A male client has right-sided hemiplegia following a left cerebrovascular accident (CVA). His sitting balance has improved, and he is now able to sit in a wheelchair. To assist the client in transferring from the bed to a wheelchair, which action should the nurse take?
Place the wheelchair on the client's left side.
Instruct the client to take slow, deep breaths while transferring.
Instruct the client to look at his feet.
Have the client put both arms around the nurse's neck for support.
The Correct Answer is A
A. Place the wheelchair on the client's left side is the most appropriate action. Since the client has right-sided hemiplegia, the nurse should place the wheelchair on the client's left side to allow for easier transfer. The left side is the stronger side, and the client will be able to use this side to assist with the transfer.
B. Instruct the client to take slow, deep breaths while transferring may help with relaxation, but it is not the priority in this scenario. The focus should be on positioning and safety during the transfer.

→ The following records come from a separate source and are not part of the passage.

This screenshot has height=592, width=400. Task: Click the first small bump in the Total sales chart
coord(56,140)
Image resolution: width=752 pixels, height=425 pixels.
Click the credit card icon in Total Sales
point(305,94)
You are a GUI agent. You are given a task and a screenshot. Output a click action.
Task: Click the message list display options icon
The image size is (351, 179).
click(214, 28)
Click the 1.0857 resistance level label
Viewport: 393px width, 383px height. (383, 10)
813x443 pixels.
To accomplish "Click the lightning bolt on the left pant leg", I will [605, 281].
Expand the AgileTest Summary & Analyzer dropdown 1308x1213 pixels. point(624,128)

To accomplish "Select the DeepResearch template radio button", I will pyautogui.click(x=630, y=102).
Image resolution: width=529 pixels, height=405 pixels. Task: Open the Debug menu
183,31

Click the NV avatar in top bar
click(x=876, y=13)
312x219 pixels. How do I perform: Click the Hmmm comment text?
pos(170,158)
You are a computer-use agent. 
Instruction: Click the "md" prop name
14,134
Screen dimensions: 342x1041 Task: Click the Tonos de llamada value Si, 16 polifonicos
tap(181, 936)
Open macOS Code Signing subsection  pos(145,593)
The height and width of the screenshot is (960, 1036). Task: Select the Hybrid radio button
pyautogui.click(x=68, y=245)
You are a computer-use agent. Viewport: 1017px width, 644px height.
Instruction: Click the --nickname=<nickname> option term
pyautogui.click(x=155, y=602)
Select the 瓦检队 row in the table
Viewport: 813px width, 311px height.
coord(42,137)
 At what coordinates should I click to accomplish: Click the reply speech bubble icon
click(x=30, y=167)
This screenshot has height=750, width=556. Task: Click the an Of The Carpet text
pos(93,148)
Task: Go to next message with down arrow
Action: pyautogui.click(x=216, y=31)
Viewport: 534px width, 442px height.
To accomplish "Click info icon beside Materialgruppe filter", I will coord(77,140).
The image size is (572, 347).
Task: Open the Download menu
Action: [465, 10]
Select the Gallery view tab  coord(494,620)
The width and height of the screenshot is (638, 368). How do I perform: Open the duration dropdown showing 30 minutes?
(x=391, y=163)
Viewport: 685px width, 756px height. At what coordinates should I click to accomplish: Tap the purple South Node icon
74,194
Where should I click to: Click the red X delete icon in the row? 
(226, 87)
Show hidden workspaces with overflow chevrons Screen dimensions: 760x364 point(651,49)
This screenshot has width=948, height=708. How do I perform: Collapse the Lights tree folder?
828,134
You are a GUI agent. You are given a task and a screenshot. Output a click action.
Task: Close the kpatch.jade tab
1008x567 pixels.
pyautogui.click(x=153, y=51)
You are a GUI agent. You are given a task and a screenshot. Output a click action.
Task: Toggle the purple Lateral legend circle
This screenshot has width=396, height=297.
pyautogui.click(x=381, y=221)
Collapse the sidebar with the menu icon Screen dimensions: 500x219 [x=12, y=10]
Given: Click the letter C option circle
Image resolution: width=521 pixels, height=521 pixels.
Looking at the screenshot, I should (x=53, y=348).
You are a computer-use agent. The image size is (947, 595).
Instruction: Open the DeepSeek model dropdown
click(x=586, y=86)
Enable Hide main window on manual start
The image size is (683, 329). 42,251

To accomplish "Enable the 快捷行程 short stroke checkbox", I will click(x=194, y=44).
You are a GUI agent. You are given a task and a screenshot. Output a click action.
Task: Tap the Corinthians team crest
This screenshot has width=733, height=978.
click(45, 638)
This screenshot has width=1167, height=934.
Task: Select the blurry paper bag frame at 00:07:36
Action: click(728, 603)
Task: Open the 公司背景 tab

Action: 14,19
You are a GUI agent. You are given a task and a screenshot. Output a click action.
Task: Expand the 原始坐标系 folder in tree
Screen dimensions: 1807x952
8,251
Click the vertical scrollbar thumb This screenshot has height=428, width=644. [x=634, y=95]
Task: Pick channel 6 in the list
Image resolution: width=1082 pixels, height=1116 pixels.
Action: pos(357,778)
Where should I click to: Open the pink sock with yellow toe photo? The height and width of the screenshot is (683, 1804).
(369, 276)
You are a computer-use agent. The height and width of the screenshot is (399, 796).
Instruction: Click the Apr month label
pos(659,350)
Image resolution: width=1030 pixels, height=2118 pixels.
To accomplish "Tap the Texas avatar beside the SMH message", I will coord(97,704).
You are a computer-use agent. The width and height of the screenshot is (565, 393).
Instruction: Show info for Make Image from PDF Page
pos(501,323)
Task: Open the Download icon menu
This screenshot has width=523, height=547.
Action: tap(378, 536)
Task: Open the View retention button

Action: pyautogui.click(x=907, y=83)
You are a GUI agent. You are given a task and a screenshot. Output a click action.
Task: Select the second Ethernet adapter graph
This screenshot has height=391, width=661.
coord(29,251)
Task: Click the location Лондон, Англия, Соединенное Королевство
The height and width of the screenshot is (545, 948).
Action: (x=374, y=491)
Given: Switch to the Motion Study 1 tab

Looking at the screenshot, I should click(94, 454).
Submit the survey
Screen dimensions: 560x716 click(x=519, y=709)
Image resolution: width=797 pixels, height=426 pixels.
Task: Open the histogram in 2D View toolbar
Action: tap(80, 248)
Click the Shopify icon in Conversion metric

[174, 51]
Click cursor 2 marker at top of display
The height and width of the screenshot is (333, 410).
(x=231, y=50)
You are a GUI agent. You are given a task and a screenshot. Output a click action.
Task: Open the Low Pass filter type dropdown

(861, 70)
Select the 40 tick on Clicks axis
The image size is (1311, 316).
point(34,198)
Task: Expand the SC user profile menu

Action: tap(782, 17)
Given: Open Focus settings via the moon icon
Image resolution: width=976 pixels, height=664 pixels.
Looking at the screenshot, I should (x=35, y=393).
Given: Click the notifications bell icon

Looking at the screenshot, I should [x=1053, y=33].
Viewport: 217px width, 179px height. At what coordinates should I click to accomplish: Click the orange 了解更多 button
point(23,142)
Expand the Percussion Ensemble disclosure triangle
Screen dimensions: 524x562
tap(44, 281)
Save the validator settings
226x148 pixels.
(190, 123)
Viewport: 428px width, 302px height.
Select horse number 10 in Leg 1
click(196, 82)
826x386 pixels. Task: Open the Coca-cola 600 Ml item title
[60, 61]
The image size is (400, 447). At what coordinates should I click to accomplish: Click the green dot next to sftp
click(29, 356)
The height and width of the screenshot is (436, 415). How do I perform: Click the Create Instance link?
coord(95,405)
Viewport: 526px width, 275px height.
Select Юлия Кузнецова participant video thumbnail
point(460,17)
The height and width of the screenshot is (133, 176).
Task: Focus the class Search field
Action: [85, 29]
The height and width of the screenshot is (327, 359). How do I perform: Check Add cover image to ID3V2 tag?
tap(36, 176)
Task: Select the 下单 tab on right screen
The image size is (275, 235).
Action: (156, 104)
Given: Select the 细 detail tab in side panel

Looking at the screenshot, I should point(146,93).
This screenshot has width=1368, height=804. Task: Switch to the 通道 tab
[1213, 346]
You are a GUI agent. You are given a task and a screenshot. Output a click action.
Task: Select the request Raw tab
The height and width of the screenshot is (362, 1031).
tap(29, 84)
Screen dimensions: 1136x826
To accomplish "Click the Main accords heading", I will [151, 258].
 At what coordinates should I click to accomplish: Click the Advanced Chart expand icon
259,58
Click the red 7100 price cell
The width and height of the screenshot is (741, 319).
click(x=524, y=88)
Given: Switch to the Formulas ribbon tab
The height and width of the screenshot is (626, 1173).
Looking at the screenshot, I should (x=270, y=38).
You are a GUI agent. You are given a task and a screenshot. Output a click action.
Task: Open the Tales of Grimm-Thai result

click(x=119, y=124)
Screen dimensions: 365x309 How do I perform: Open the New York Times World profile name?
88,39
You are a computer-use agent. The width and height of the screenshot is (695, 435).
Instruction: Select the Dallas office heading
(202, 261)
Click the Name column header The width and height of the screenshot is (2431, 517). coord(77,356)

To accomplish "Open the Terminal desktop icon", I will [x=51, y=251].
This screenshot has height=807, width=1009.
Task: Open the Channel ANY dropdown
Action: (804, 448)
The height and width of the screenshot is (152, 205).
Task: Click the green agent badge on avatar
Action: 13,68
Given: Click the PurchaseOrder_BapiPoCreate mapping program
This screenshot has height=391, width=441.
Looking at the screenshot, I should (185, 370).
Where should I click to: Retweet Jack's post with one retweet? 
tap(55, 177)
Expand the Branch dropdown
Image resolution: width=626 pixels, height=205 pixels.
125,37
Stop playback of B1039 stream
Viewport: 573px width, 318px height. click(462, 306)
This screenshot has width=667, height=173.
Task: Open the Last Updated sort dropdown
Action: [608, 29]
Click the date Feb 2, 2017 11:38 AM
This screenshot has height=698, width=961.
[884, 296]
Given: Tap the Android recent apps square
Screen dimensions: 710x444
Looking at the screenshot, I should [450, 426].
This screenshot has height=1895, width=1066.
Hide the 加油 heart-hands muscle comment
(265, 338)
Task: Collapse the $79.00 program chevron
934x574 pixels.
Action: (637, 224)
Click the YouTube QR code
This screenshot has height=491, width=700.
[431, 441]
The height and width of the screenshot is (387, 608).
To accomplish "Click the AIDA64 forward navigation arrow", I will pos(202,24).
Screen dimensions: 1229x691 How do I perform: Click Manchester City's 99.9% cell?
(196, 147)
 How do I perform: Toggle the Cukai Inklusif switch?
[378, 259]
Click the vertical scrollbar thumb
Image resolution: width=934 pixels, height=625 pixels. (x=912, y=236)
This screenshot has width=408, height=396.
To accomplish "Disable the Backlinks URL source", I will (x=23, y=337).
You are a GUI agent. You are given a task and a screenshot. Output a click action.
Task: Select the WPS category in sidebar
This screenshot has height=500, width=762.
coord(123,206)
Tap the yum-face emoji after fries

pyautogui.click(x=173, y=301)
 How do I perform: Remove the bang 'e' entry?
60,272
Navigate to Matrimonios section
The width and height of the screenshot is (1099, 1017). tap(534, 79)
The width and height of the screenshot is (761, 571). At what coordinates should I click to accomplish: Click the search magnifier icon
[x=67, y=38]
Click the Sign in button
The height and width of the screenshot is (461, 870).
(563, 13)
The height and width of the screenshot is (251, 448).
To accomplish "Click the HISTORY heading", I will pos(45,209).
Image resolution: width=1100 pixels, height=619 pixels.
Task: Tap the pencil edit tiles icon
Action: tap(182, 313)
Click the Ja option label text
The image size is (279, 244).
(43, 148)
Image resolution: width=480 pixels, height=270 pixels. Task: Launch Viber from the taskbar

C. Instruct the client to look at his feet is not advisable because it may disrupt the client's balance or lead to a fall. The client should focus on using the stronger side to assist with the transfer.
D. Have the client put both arms around the nurse's neck for support is not safe and could cause strain or injury to both the client and the nurse. The client should be instructed to use proper body mechanics and rely on the nurse for support during the transfer, but not in a way that could lead to injury.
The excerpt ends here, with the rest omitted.